First steps on migrating to a new version of mongo. #3651

zenhack · 2022-07-31T05:21:35Z

Per discussion on IRC, we're going to write a helper binary for this in Go, because:

The currently maintained driver package supports mongo versions back
to 2.6 (what we're using), which is not true for most other languages.
We already have go in our toolchain for boringssl's test suite.
The build is unlikely to break due to bitrot re: Go's toolchain.
The generated binary is static, so all else fails we can just bundle
the executable, though I don't anticipate that.
I will be much more productive than in something else.

Right now all this does is bundle up a hello-world go binary with Sandstorm's build system.
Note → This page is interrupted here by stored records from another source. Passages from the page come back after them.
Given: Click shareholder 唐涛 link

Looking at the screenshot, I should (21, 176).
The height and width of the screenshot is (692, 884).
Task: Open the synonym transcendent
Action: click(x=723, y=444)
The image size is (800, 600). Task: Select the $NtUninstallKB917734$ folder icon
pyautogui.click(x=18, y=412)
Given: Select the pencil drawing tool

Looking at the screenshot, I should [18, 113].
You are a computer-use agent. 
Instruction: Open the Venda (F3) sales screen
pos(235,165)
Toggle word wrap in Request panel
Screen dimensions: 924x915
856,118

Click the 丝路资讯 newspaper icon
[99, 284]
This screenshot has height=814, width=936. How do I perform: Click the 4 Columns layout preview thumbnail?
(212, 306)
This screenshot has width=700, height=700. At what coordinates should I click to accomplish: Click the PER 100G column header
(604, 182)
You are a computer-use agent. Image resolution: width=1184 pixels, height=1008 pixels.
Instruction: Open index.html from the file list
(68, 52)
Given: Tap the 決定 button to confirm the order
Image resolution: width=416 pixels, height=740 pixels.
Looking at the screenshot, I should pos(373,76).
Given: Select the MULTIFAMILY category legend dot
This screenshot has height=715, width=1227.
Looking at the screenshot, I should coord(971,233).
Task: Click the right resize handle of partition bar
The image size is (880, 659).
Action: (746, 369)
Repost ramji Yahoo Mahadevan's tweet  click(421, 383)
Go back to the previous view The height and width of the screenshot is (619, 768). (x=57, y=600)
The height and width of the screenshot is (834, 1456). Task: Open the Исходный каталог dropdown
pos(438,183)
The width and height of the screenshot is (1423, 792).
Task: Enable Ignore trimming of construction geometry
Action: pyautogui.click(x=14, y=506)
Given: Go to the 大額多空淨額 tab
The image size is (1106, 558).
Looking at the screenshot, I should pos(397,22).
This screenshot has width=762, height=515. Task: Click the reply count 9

Marking as a draft.

We're going to write a helper binary for this in Go, because: - The currently maintained driver package supports mongo versions back to 2.6 (what we're using), which is not true for most other languages. - We already have go in our toolchain for boringssl's test suite. - The build is unlikely to break due to bitrot re: Go's toolchain. - The generated binary is static, so all else fails we can just bundle the executable, though I don't anticipate that. - I will be much more productive than in something else.

I'm getting a permissions error trying to just run this from my local dev directory; need to figure out what's going on.

We're successfully listing the collections.

xet7 · 2022-08-02T03:42:56Z

Could be related, listing collections of MongoDB, exporting to JSON.

https://github.com/wekan/wekan/wiki/Export-from-Wekan-Sandstorm-grain-.zip-file#11b-dump-database-to-json-text-files

ocdtrekkie · 2022-08-02T04:21:59Z

@xet7 I am hoping this particular project may also yield a way to upgrade meteor-spk-built applications to the newest Mongo version as well.

xet7 · 2022-08-02T04:35:59Z

@ocdtrekkie

I did also think if it would make any sense to convert raw MongoDB database files directly to other format, without starting any MongoDB server. And would there be similar ways for mongodump file format. But I presume it may not be so useful.

https://www.percona.com/blog/2021/05/18/wiredtiger-file-forensics-part-1-building-wt/

It would be nice if all converting of Sandstorm MongoDB databases would be scheduled to happen at night, so that it would not disturb daytime using of apps.

These conversions needs also checks, that is there enough free disk space to convert.

xet7 · 2022-08-02T04:38:22Z

mongodump (or mongorestore) of 400 GB MongoDB database takes about 4 hours. Some Snap and Docker WeKan users have that size databases.

zenhack · 2022-08-02T05:35:05Z

FWIW, the dumping half of this is already written. I'd be wary of dumping it to json though, since mongo's native format is bson, which supports a couple extra data types, like timestamps and binary blobs -- so dumping to json loses information.

I suspect for sandstorm itself it won't be too slow; the database isn't that huge, since most data is stored in grains' storage. Though I'd be curious to know how big the database on alpha is (@kentonv?)

Note on my local dev instance the on-disk use of /opt/sandstorm/var/mongo was around ~128MiB, and the exported data was less than 512KiB, so I assume it's doing some pre-allocation or something.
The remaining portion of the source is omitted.